Edgar poussa un cri d’effroi. Le vieil homme le considéra d’un air perplexe.
— Je ne vois pas où est le problème. Ou voulez-vous que cet enfant vive toute sa vie sans savoir qui a tué sa mère ?
Edgar se leva d’un bond et se mit à genoux, suppliant.
— S’il vous plaît, pas ça. Noll est trop jeune ! Il n’est pas prêt à affronter ce qui lui est arrivé.
Un silence tomba. Le vieil homme croisa les bras.
— L’amour d’un père. Oui… je peux comprendre.
Puis il posa la main sur l’épaule d’Edgar, un sourire mi-doux mi-impitoyable.
— Mais, Edgar, tu oublies ceci : la mort de ma petite-fille est une crise. Elle menace la survie même du clan Sherwood.
Sur ces mots son expression changea : celle d’un mage prêt à piétiner les cœurs pour son dessein. Edgar laissa échapper un petit cri.
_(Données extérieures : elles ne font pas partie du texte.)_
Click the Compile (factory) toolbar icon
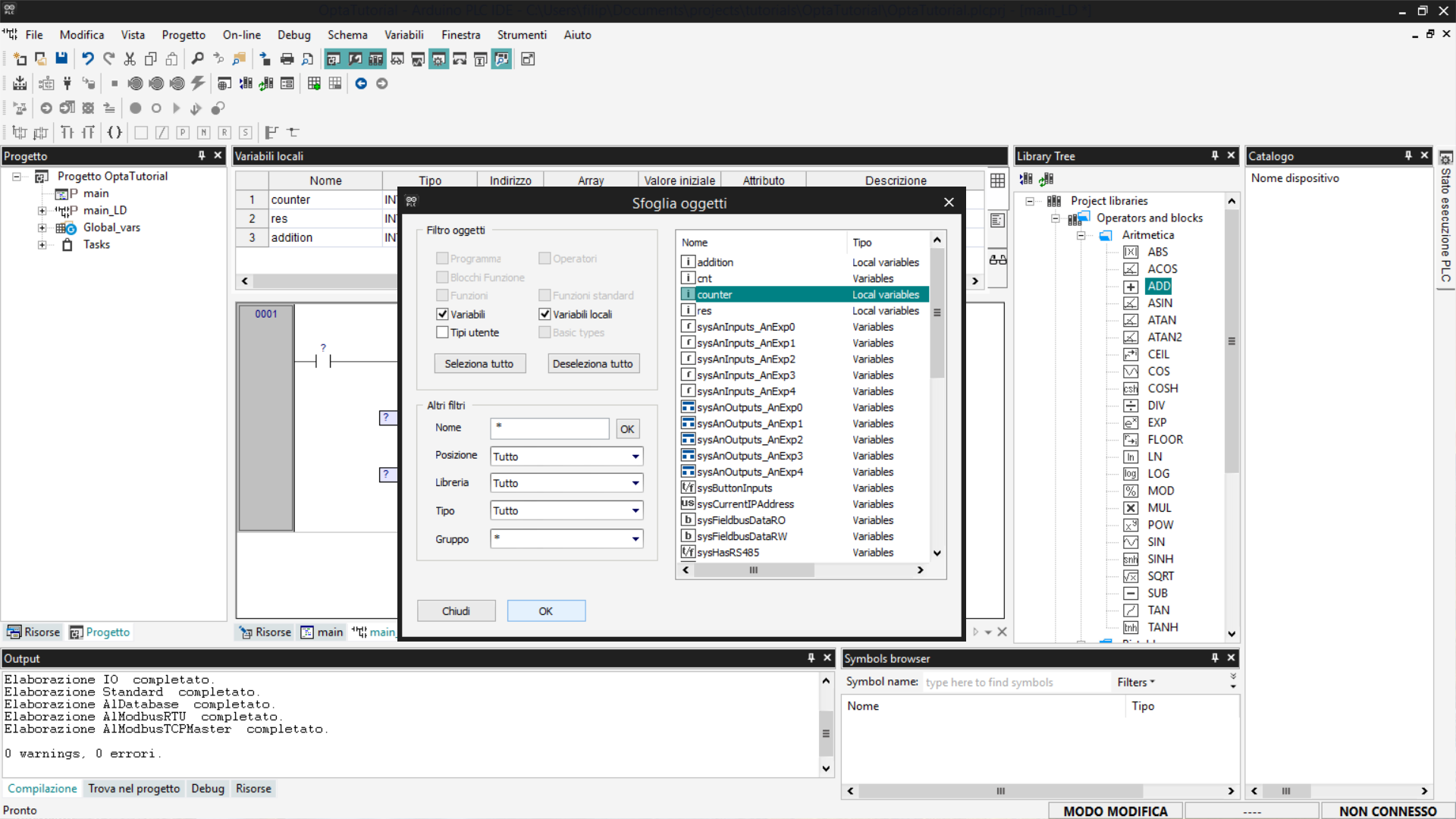1456x819 pixels. click(20, 83)
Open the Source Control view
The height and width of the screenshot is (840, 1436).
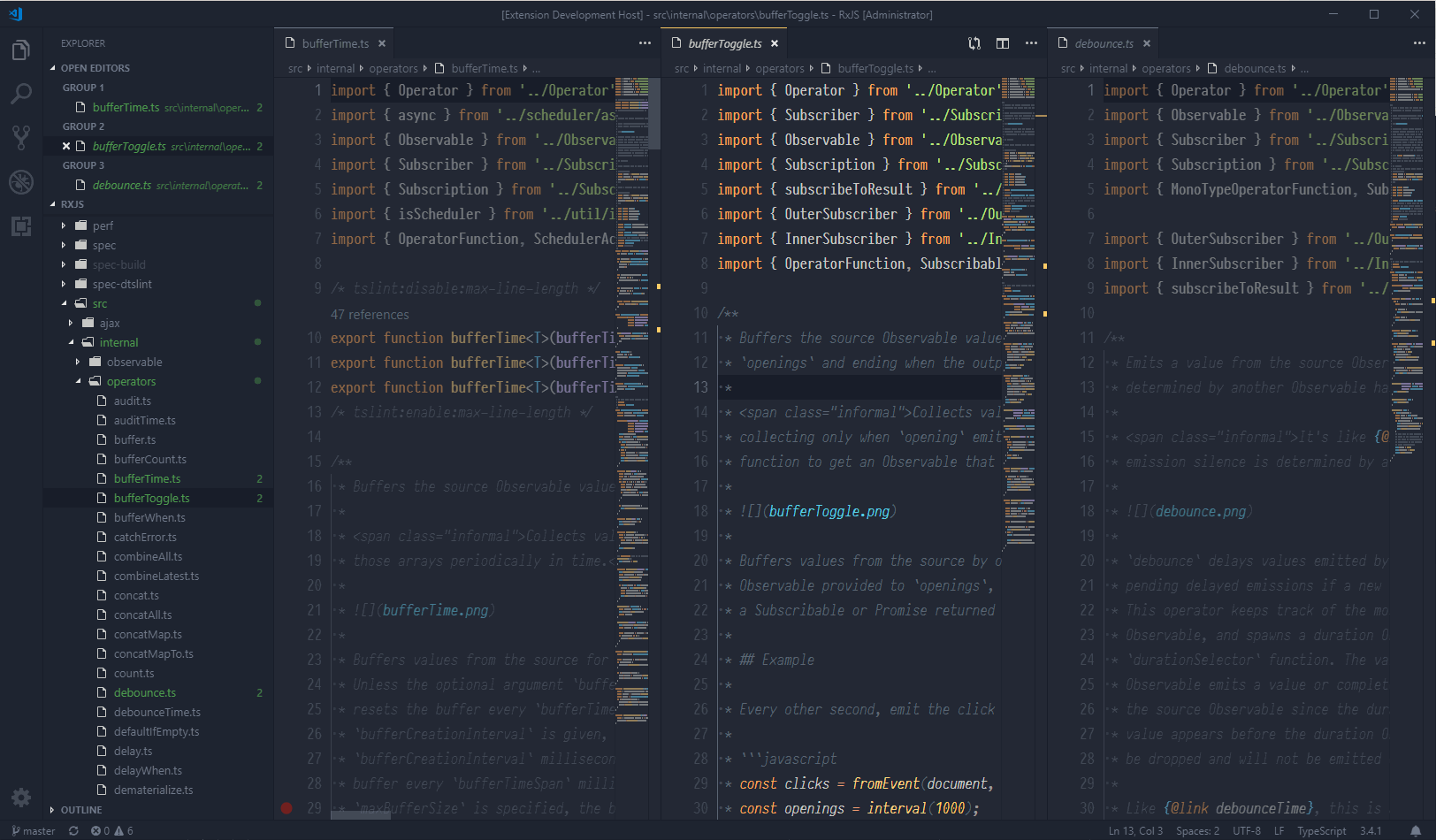(x=21, y=136)

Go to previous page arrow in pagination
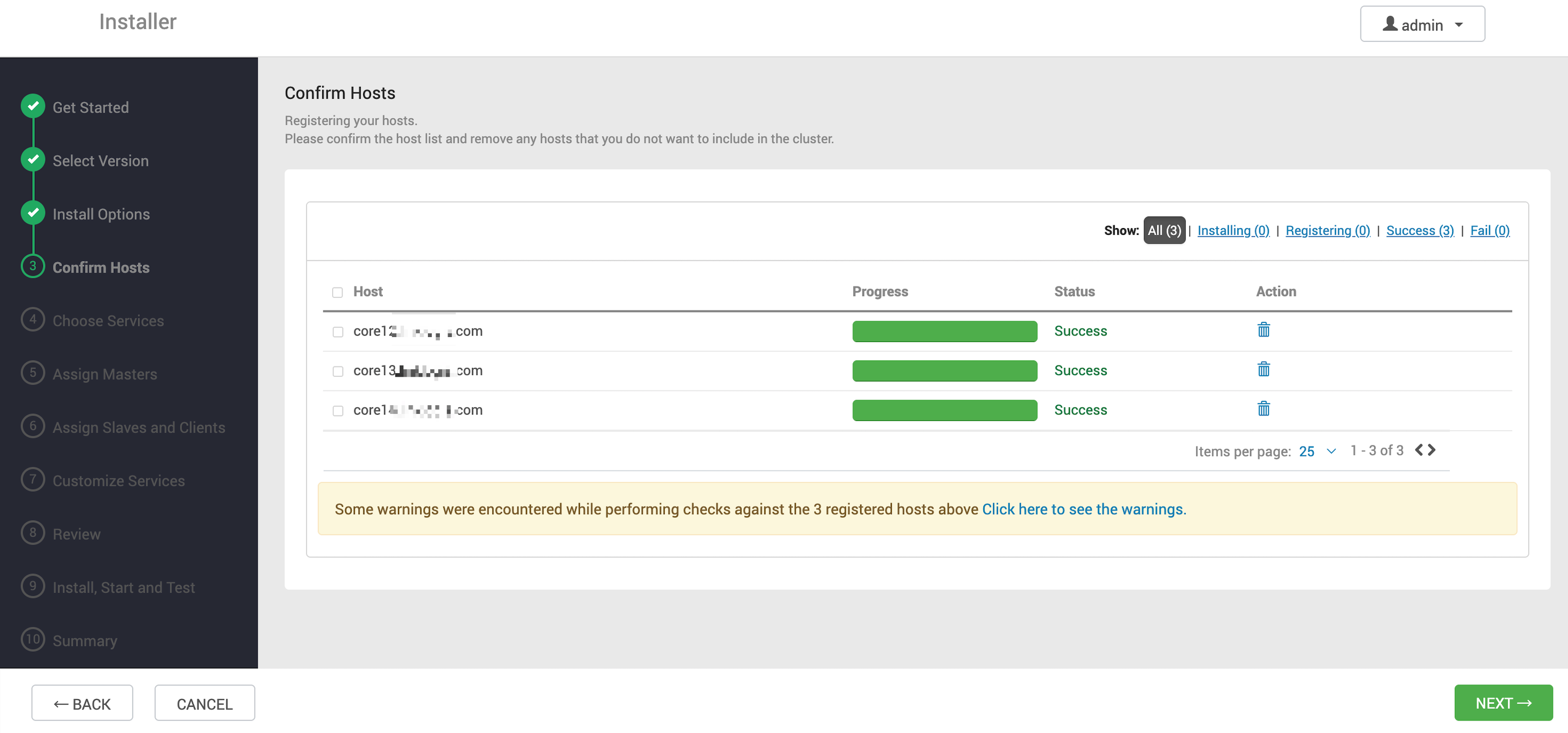point(1419,450)
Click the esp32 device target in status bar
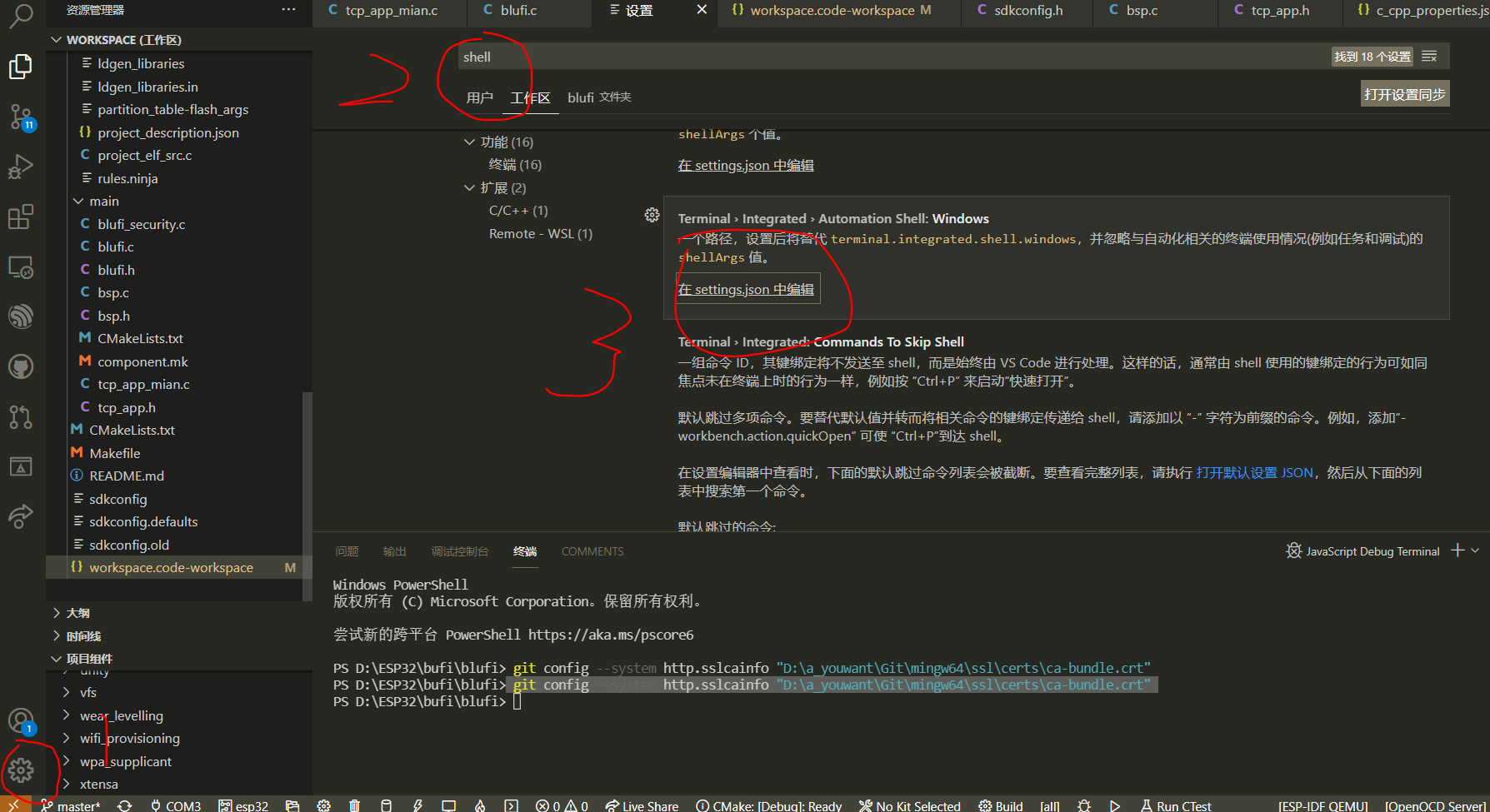1490x812 pixels. point(243,805)
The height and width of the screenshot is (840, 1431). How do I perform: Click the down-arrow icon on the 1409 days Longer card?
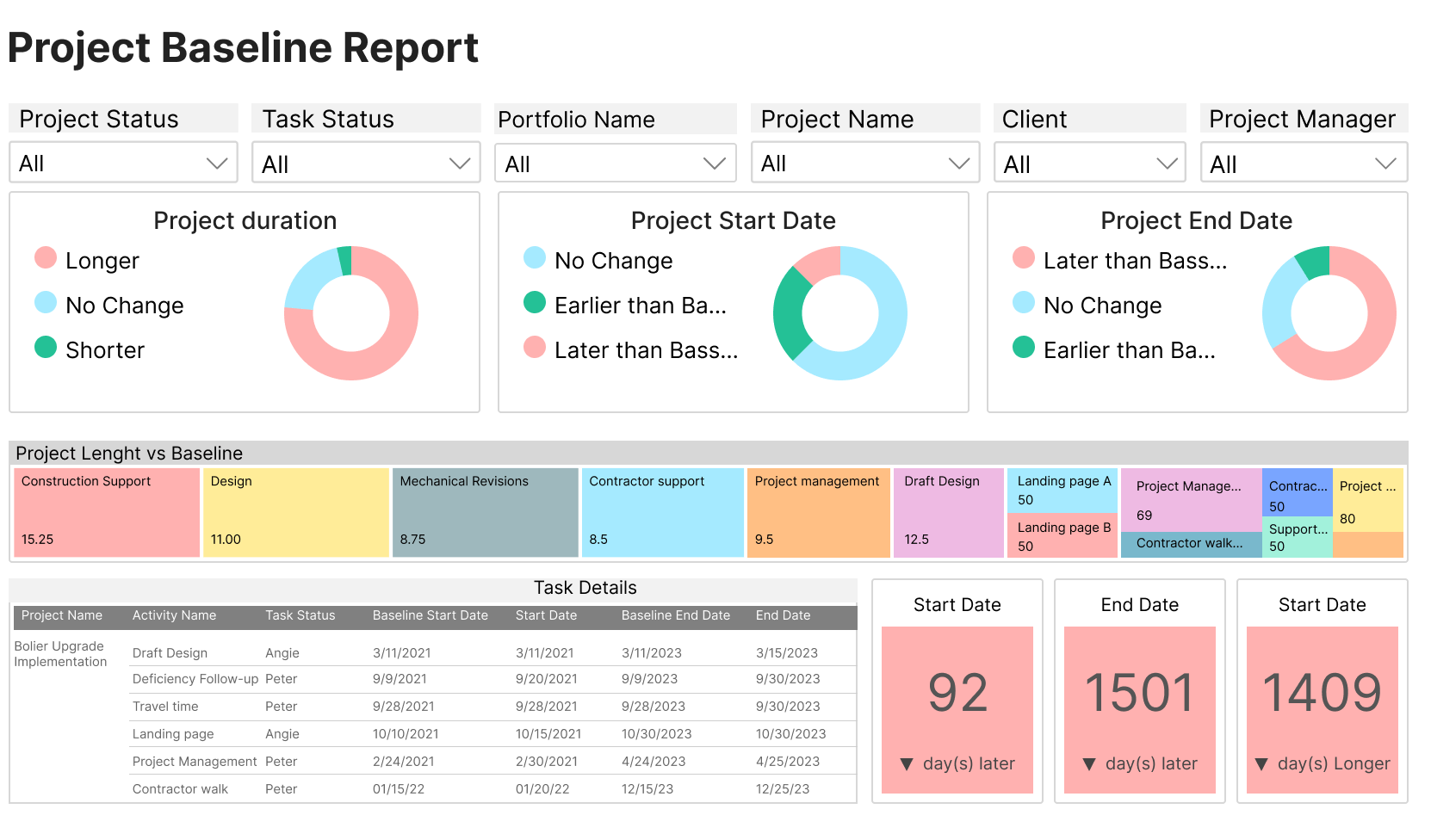tap(1261, 763)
— À la lumière de cela, vous insistez ? grogna le vieil homme. — Bien que vous ne soyez que le gendre ?
— !
Les paroles tombèrent comme un couperet, réduisant au silence toute objection. La cruauté était évidente : Edgar n’avait pas le sang Sherwood, et, avec la mort de Chloe, son rang avait perdu toute valeur aux yeux de ce patriarche. En réalité, étant donné que sa petite-fille avait introduit un sang étranger sans autorisation, il n’avait sans doute jamais eu droit au moindre égard.
— …Je…ça ira.
La voix d’Oliver fit se retourner tout le monde, surpris. Il ne supportait pas que le vieil homme malmène son père. Mais plus encore, il tenait à savoir. S’il existait un moyen d’obtenir des réponses, il était prêt à le saisir.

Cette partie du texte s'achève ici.